STORED DATA Block Start

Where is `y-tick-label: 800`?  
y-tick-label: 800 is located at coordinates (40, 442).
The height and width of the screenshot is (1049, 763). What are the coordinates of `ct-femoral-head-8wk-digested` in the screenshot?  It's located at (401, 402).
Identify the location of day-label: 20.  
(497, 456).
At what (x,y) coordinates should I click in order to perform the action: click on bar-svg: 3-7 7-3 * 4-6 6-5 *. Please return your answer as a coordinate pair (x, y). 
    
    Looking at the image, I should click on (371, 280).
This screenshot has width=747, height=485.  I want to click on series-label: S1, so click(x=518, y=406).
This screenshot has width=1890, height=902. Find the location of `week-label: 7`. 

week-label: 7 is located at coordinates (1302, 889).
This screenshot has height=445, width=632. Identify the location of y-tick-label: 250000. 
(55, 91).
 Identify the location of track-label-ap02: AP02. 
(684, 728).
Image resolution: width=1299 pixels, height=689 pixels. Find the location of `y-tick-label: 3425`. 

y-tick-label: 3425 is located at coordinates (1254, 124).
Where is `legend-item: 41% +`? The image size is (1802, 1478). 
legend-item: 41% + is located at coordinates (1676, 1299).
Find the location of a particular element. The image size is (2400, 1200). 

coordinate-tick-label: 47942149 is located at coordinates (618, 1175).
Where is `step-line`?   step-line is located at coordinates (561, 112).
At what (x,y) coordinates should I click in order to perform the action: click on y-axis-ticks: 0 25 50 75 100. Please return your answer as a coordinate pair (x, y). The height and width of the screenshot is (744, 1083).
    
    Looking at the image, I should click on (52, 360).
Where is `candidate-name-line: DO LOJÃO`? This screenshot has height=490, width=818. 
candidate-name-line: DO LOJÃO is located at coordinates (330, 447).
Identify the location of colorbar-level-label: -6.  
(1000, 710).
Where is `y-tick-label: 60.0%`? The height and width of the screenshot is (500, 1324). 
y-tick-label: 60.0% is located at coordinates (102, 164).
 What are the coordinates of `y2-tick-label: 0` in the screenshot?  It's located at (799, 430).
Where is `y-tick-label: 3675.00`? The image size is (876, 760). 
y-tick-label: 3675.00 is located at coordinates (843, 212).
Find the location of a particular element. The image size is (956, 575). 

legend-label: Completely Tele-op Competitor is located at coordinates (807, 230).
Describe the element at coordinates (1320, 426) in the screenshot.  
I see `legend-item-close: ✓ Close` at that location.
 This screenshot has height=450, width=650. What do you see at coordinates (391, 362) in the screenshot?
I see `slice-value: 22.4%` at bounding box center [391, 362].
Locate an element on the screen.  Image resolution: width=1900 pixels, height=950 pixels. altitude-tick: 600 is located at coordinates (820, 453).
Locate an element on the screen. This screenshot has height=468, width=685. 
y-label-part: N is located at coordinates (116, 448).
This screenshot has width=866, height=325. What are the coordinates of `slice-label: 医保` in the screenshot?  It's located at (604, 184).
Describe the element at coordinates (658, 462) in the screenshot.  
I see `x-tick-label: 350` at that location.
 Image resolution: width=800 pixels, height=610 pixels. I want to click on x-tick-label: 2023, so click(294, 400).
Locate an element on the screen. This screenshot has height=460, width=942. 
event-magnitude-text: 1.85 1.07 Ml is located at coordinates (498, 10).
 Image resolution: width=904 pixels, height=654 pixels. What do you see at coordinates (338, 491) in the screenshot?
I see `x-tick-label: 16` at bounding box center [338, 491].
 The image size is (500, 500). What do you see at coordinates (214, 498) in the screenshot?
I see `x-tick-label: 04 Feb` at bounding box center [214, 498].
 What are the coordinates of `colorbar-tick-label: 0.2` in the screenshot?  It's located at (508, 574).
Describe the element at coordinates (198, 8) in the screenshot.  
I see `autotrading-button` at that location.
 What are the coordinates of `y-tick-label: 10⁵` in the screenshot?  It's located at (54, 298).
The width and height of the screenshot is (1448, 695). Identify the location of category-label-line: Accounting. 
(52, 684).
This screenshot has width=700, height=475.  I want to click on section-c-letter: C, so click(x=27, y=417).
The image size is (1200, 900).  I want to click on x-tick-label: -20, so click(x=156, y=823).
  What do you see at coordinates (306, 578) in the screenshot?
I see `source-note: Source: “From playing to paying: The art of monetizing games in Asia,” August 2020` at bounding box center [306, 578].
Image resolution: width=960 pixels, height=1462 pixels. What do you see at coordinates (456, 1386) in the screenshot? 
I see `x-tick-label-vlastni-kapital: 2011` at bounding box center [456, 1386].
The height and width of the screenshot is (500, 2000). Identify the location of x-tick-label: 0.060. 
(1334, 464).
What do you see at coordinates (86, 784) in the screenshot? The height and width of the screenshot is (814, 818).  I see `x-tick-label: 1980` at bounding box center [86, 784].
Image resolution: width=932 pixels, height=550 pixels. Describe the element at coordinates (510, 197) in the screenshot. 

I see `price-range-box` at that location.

STORED DATA Block End

Can you copy out every one of the lines above, word for word, with nothing changed or left out?

Where is `y-tick-label: 800`?  
y-tick-label: 800 is located at coordinates (40, 442).
The height and width of the screenshot is (1049, 763). What are the coordinates of `ct-femoral-head-8wk-digested` in the screenshot?  It's located at (401, 402).
Identify the location of day-label: 20.  
(497, 456).
At what (x,y) coordinates should I click in order to perform the action: click on bar-svg: 3-7 7-3 * 4-6 6-5 *. Please return your answer as a coordinate pair (x, y). 
    
    Looking at the image, I should click on (371, 280).
This screenshot has width=747, height=485.  I want to click on series-label: S1, so click(x=518, y=406).
This screenshot has width=1890, height=902. Find the location of `week-label: 7`. 

week-label: 7 is located at coordinates (1302, 889).
This screenshot has height=445, width=632. Identify the location of y-tick-label: 250000. 
(55, 91).
 Identify the location of track-label-ap02: AP02. 
(684, 728).
Image resolution: width=1299 pixels, height=689 pixels. Find the location of `y-tick-label: 3425`. 

y-tick-label: 3425 is located at coordinates (1254, 124).
Where is `legend-item: 41% +`? The image size is (1802, 1478). 
legend-item: 41% + is located at coordinates (1676, 1299).
Find the location of a particular element. The image size is (2400, 1200). 

coordinate-tick-label: 47942149 is located at coordinates (618, 1175).
Where is `step-line`?   step-line is located at coordinates (561, 112).
At what (x,y) coordinates should I click in order to perform the action: click on y-axis-ticks: 0 25 50 75 100. Please return your answer as a coordinate pair (x, y). The height and width of the screenshot is (744, 1083).
    
    Looking at the image, I should click on (52, 360).
Where is `candidate-name-line: DO LOJÃO`? This screenshot has height=490, width=818. 
candidate-name-line: DO LOJÃO is located at coordinates (330, 447).
Identify the location of colorbar-level-label: -6.  
(1000, 710).
Where is `y-tick-label: 60.0%`? The height and width of the screenshot is (500, 1324). 
y-tick-label: 60.0% is located at coordinates (102, 164).
 What are the coordinates of `y2-tick-label: 0` in the screenshot?  It's located at (799, 430).
Where is `y-tick-label: 3675.00`? The image size is (876, 760). 
y-tick-label: 3675.00 is located at coordinates (843, 212).
Find the location of a particular element. The image size is (956, 575). 

legend-label: Completely Tele-op Competitor is located at coordinates (807, 230).
Describe the element at coordinates (1320, 426) in the screenshot.  
I see `legend-item-close: ✓ Close` at that location.
 This screenshot has height=450, width=650. What do you see at coordinates (391, 362) in the screenshot?
I see `slice-value: 22.4%` at bounding box center [391, 362].
Locate an element on the screen.  Image resolution: width=1900 pixels, height=950 pixels. altitude-tick: 600 is located at coordinates (820, 453).
Locate an element on the screen. This screenshot has height=468, width=685. 
y-label-part: N is located at coordinates (116, 448).
This screenshot has width=866, height=325. What are the coordinates of `slice-label: 医保` in the screenshot?  It's located at (604, 184).
Describe the element at coordinates (658, 462) in the screenshot.  
I see `x-tick-label: 350` at that location.
 Image resolution: width=800 pixels, height=610 pixels. I want to click on x-tick-label: 2023, so click(294, 400).
Locate an element on the screen. This screenshot has height=460, width=942. 
event-magnitude-text: 1.85 1.07 Ml is located at coordinates (498, 10).
 Image resolution: width=904 pixels, height=654 pixels. What do you see at coordinates (338, 491) in the screenshot?
I see `x-tick-label: 16` at bounding box center [338, 491].
 The image size is (500, 500). What do you see at coordinates (214, 498) in the screenshot?
I see `x-tick-label: 04 Feb` at bounding box center [214, 498].
 What are the coordinates of `colorbar-tick-label: 0.2` in the screenshot?  It's located at (508, 574).
Describe the element at coordinates (198, 8) in the screenshot.  
I see `autotrading-button` at that location.
 What are the coordinates of `y-tick-label: 10⁵` in the screenshot?  It's located at (54, 298).
The width and height of the screenshot is (1448, 695). Identify the location of category-label-line: Accounting. 
(52, 684).
This screenshot has width=700, height=475.  I want to click on section-c-letter: C, so click(x=27, y=417).
The image size is (1200, 900).  I want to click on x-tick-label: -20, so click(x=156, y=823).
  What do you see at coordinates (306, 578) in the screenshot?
I see `source-note: Source: “From playing to paying: The art of monetizing games in Asia,” August 2020` at bounding box center [306, 578].
Image resolution: width=960 pixels, height=1462 pixels. What do you see at coordinates (456, 1386) in the screenshot? 
I see `x-tick-label-vlastni-kapital: 2011` at bounding box center [456, 1386].
The height and width of the screenshot is (500, 2000). Identify the location of x-tick-label: 0.060. 
(1334, 464).
What do you see at coordinates (86, 784) in the screenshot? The height and width of the screenshot is (814, 818).  I see `x-tick-label: 1980` at bounding box center [86, 784].
Image resolution: width=932 pixels, height=550 pixels. Describe the element at coordinates (510, 197) in the screenshot. 

I see `price-range-box` at that location.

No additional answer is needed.